■ **EXERCISE DESCRIPTION**: I would like every line of the records below that contains the word "phone" copied.

■ **DATA SUPPLIED**:
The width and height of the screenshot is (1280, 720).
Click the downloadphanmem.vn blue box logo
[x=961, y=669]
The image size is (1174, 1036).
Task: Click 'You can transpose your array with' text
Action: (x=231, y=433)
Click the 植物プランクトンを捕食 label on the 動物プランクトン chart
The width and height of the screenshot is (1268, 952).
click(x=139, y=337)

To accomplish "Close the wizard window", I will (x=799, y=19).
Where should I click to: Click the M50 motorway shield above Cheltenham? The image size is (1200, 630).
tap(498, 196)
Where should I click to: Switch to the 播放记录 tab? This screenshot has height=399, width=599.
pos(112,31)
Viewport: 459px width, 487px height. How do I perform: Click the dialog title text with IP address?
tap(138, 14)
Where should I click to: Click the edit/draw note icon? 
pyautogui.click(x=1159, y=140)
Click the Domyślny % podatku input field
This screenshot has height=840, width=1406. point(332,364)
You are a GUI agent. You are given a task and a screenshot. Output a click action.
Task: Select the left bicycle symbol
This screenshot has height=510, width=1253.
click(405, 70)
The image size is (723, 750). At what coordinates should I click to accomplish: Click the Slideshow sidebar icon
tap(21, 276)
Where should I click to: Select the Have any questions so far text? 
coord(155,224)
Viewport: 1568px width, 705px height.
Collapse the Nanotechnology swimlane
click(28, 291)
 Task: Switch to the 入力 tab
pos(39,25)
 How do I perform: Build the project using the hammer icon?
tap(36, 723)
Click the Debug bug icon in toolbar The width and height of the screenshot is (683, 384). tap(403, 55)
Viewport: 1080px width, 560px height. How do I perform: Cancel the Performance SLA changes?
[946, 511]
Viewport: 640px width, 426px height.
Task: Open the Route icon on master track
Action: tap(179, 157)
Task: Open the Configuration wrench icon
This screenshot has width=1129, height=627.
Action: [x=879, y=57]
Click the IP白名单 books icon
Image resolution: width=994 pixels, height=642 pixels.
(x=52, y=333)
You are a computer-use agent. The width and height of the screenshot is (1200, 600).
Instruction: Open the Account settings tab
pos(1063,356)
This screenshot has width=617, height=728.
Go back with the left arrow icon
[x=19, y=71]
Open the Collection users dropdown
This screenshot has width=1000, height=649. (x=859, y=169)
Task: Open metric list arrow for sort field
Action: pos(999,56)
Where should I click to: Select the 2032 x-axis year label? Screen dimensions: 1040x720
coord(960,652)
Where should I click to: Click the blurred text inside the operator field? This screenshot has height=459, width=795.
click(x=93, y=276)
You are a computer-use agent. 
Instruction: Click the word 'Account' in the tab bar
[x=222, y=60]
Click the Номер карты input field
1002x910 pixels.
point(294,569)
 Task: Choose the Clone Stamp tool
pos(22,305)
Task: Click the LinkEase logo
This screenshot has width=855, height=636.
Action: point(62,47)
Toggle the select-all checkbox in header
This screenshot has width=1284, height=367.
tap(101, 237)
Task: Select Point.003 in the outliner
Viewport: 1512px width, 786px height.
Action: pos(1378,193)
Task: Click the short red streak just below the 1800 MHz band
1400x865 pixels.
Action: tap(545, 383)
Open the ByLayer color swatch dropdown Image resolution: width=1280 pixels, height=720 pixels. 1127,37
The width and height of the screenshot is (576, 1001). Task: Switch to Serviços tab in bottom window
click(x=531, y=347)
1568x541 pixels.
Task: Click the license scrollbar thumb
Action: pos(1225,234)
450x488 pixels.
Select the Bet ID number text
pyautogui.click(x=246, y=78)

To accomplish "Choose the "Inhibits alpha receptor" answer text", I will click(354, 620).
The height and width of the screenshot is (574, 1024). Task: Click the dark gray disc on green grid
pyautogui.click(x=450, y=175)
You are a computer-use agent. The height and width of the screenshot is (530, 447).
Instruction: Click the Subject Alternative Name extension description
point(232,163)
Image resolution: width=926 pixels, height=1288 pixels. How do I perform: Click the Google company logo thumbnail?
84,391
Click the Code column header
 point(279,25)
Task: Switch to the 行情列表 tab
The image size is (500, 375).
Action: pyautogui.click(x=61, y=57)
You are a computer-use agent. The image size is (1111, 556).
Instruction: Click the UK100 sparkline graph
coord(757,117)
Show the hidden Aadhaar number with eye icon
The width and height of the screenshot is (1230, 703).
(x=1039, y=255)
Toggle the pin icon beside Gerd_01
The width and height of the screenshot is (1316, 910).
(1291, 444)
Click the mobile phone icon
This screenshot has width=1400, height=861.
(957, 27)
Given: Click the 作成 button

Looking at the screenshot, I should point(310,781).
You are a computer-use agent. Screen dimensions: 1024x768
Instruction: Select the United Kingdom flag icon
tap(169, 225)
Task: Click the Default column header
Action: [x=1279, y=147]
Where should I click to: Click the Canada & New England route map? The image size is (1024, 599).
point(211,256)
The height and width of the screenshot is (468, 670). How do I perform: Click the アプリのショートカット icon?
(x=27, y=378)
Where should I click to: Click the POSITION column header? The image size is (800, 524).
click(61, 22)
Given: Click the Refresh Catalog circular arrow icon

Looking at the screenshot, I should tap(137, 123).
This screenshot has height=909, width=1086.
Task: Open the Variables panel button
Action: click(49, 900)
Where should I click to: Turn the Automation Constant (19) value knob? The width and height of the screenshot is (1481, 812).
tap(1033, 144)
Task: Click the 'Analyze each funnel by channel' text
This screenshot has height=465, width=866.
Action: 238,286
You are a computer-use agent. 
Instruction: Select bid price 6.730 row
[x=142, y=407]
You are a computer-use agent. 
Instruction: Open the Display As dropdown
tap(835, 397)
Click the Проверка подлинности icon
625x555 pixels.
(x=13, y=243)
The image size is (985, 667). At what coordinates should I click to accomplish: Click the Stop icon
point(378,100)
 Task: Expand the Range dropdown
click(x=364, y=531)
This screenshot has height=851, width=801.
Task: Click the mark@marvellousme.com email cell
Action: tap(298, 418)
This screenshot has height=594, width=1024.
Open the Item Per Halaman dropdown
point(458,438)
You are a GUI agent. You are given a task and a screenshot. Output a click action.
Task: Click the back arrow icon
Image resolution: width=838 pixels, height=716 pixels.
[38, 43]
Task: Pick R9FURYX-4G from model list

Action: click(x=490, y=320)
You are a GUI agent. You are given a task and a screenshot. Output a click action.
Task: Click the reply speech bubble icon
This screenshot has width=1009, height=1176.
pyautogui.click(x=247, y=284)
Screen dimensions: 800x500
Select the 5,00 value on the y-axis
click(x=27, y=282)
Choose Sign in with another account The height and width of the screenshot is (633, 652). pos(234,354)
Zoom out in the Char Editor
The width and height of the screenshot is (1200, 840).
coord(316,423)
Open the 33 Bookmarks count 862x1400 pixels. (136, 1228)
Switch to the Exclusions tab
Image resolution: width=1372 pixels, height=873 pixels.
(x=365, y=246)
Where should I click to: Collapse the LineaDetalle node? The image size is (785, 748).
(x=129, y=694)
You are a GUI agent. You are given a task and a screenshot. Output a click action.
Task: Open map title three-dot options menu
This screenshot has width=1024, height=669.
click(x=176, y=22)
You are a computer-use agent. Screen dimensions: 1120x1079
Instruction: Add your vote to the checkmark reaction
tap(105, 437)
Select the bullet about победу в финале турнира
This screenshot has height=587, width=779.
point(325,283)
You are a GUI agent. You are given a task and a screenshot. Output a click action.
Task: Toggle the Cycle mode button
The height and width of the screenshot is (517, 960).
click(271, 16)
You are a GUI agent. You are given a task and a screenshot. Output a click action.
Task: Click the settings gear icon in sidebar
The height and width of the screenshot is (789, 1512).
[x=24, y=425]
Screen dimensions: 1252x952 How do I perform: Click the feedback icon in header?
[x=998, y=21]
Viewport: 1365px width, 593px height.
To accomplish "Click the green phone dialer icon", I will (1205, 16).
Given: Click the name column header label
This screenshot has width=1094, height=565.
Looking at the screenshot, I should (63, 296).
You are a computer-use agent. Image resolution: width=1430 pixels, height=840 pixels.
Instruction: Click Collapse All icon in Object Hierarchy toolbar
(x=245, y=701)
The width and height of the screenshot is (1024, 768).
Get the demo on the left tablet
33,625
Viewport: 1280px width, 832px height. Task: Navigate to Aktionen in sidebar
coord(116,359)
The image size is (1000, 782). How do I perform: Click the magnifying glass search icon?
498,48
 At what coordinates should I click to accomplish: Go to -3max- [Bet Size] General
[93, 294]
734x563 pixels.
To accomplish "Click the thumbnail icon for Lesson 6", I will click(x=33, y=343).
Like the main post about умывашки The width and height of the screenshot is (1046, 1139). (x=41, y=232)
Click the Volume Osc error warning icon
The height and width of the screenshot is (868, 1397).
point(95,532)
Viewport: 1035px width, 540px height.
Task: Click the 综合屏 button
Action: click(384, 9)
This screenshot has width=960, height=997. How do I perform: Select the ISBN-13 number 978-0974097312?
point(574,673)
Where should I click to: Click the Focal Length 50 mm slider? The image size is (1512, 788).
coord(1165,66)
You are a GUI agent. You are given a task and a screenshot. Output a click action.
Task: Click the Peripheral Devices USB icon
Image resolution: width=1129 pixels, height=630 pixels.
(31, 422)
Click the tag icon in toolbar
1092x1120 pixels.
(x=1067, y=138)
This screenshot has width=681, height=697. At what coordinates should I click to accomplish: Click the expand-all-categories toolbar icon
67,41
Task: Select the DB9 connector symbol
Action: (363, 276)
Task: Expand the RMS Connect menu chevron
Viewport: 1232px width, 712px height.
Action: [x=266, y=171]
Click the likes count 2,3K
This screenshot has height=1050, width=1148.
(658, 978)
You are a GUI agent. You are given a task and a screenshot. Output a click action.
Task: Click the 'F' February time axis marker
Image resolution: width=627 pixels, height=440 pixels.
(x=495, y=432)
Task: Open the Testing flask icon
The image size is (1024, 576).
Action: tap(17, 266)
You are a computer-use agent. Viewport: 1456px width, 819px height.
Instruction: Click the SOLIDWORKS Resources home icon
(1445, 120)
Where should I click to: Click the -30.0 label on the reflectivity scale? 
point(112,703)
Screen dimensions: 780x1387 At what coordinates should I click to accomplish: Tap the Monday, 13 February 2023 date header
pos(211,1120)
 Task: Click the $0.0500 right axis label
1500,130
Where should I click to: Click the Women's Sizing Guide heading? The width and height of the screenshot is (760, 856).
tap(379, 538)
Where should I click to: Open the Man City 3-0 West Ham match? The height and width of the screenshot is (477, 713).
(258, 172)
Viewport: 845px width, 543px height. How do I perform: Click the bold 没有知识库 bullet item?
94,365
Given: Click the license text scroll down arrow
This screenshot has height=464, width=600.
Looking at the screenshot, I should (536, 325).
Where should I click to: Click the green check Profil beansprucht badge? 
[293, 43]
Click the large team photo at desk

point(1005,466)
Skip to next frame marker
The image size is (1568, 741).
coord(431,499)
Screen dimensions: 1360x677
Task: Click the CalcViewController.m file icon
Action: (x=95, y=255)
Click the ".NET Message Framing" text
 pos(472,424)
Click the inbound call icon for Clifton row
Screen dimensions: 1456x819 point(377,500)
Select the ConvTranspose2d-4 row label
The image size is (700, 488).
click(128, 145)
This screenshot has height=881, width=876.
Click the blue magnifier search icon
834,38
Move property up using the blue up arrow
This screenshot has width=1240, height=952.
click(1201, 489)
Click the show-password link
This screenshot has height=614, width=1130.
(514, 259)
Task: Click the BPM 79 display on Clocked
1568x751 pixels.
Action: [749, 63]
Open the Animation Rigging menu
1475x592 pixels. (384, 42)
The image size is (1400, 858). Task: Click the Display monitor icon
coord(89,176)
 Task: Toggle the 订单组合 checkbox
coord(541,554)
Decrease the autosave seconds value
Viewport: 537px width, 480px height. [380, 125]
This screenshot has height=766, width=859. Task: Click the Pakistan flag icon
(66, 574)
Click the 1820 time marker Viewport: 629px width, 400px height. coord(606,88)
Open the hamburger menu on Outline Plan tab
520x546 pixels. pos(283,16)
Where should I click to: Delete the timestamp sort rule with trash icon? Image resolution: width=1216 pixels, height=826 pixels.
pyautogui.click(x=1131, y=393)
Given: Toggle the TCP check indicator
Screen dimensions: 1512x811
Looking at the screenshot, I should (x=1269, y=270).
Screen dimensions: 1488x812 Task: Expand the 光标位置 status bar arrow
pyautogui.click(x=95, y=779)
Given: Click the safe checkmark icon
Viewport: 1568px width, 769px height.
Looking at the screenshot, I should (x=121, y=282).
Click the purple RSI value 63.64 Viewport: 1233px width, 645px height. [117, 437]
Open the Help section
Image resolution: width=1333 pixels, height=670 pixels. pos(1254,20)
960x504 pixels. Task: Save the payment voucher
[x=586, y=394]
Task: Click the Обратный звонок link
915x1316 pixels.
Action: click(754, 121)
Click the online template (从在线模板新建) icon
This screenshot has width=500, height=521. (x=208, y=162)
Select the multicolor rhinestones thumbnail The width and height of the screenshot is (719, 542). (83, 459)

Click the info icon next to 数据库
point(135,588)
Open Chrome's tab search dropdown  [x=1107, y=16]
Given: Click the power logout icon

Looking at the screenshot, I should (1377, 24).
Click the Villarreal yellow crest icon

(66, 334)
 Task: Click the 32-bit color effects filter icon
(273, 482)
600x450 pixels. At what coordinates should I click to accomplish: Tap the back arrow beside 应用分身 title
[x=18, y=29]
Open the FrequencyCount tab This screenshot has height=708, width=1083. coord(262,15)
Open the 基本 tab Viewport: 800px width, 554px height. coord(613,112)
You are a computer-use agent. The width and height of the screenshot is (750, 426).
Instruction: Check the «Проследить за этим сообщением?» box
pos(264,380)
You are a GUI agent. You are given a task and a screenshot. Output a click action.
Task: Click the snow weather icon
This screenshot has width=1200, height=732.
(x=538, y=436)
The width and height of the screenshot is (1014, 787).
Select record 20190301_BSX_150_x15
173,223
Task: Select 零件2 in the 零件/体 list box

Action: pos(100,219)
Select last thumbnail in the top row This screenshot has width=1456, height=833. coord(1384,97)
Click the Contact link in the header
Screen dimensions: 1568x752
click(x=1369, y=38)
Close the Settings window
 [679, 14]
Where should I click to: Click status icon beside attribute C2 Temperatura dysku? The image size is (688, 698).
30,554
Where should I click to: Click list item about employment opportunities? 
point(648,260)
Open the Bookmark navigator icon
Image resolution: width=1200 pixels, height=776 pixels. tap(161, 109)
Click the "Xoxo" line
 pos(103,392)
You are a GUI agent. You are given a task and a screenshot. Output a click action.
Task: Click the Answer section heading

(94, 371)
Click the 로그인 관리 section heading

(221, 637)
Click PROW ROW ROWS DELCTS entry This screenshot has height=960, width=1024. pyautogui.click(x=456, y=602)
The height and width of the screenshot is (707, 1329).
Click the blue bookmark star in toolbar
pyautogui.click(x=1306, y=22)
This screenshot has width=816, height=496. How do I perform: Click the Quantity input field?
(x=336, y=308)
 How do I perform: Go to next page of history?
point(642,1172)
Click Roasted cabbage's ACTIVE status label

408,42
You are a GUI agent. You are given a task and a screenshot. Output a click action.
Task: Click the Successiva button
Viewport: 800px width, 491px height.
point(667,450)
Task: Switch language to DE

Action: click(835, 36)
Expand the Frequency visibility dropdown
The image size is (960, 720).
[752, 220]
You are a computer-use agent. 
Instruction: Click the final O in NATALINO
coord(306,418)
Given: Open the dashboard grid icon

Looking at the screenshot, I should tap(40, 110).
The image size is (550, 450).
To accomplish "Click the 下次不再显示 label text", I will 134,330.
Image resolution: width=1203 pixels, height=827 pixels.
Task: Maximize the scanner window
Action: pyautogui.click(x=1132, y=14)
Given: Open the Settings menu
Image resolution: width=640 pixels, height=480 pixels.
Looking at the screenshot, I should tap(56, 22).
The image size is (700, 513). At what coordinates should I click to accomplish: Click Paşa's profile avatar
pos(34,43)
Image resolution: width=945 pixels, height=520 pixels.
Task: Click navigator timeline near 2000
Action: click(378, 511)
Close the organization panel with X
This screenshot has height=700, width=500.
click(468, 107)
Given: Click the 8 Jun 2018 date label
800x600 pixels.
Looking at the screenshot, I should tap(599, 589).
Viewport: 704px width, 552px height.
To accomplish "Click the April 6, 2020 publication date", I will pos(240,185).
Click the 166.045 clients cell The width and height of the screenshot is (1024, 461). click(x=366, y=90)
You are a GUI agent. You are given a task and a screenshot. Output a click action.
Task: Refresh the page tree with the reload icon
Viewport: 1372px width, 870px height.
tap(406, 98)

■ **TASK RESPONSE**:
Click the mobile phone icon
To accomplish "Click the green phone dialer icon", I will (1205, 16).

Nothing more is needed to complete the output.